The music of Dead Bars, a five-piece group out of Seattle, is difficult to qualify. The guitar melodies sound deceptively like pop rock and are complemented with an overstated drum beat. The vocals cut through the texture like a butter knife struggling to open a can of Hormel Chili. There seems to be nothing about the combination that suggests it would work, but—defying all sense of reason—it comes together in a way that feels so quintessentially punk.
“At the core, our songs have a good pop song structure with a lot of loud bashing and screaming,” said John Maiello, the lead singer. “Then, by the third chorus you’ll be able to sing along with us.”
Along with Maiello, the lineup consists of Jon Oddo on bass guitar, “Blom” on guitar, and C.J. Frederick on drums and guitar. The group is hunting for a full-time drummer.
In terms of the subject matter, Dead Bars often foregoes the screw-the-establishment type of lyrical content in favor of one that emphasizes storytelling. The technique offers snapshots of the littlest moments of life, fully bringing the listener into the scene. Each song feels a little raw and unpolished, but that’s what gives the band its charm.
“I remember what bands like The Ramones did,” said Maiello. “They just fucking did it instead of getting caught up crafting the perfect songs.”
In March, Dead Bars released their new LP Dream Gig through No Idea Records. Like so much of their music, each song on the album paints a little vignette for the audience to step into and live in for a few minutes. One song in particular, called “Always Bet on Clark,” loosely tells of a night of drunken mayhem that ensued a few years ago, during Dead Bars’ first excursion in the Reno area.
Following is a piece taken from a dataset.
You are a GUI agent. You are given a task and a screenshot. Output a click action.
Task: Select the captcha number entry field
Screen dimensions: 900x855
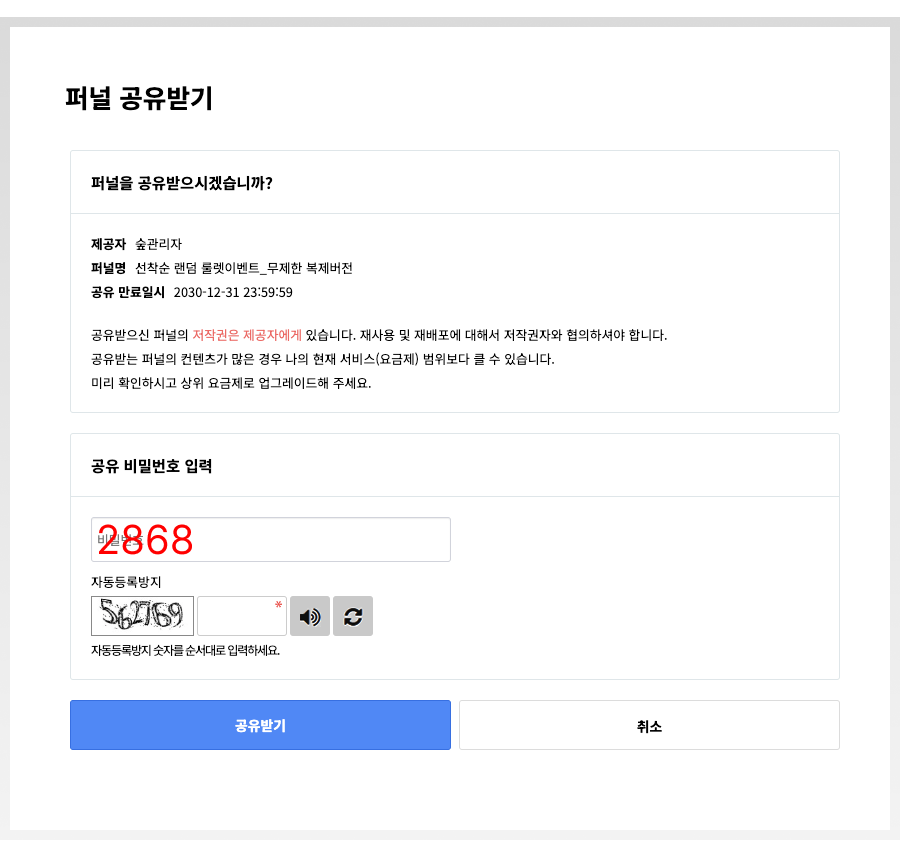tap(242, 616)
It’s dedicated to Clark Demeritt of local fame, who led them on their journey.
Fresh off a show in California (and a nasty bout of norovirus they came down with after the aforementioned show), Dead Bars arrived in the Biggest Little city to play at the Holland Project. Having been energized by the show, half of the band felt a renewed sense of health, which merited some late-night gallivanting to celebrate. So, following the trusty lead of Demeritt, they went out to sow the seeds of debauchery on Reno’s nightlife.
The night began at Shea’s Tavern and moved to the casinos, where Dead Bars and company found themselves alone to enjoy the cigarette smoke-filled ambience. Soon Maiello found himself at the roulette table in a dangerous state of affairs—wasted, money in hand, and pressured by threats of being kicked out by the bartender. So, like any reasonable drunk, he put all the money he could on black with reckless abandon and walked out $150 richer.
In no time, morning came. And in a moment so essentially Reno-esque, Maiello went to a convenience store and looked around through his hangover at children buying candy in one area, prostitutes hovering in another, and finally down at the wad of money in his hand that he had drunkenly won the previous night at roulette.
It’s times like these that make for Dead Bars’ best music.
“What we are at our core is a bar band just trying to make it,” said Maiello. “We are influenced by the shit that happens to us at night, and we write about it, because we always have one foot in rock ’n’ roll and one foot in reality.”
Currently, Dead Bars is planning for a show in Reno this summer.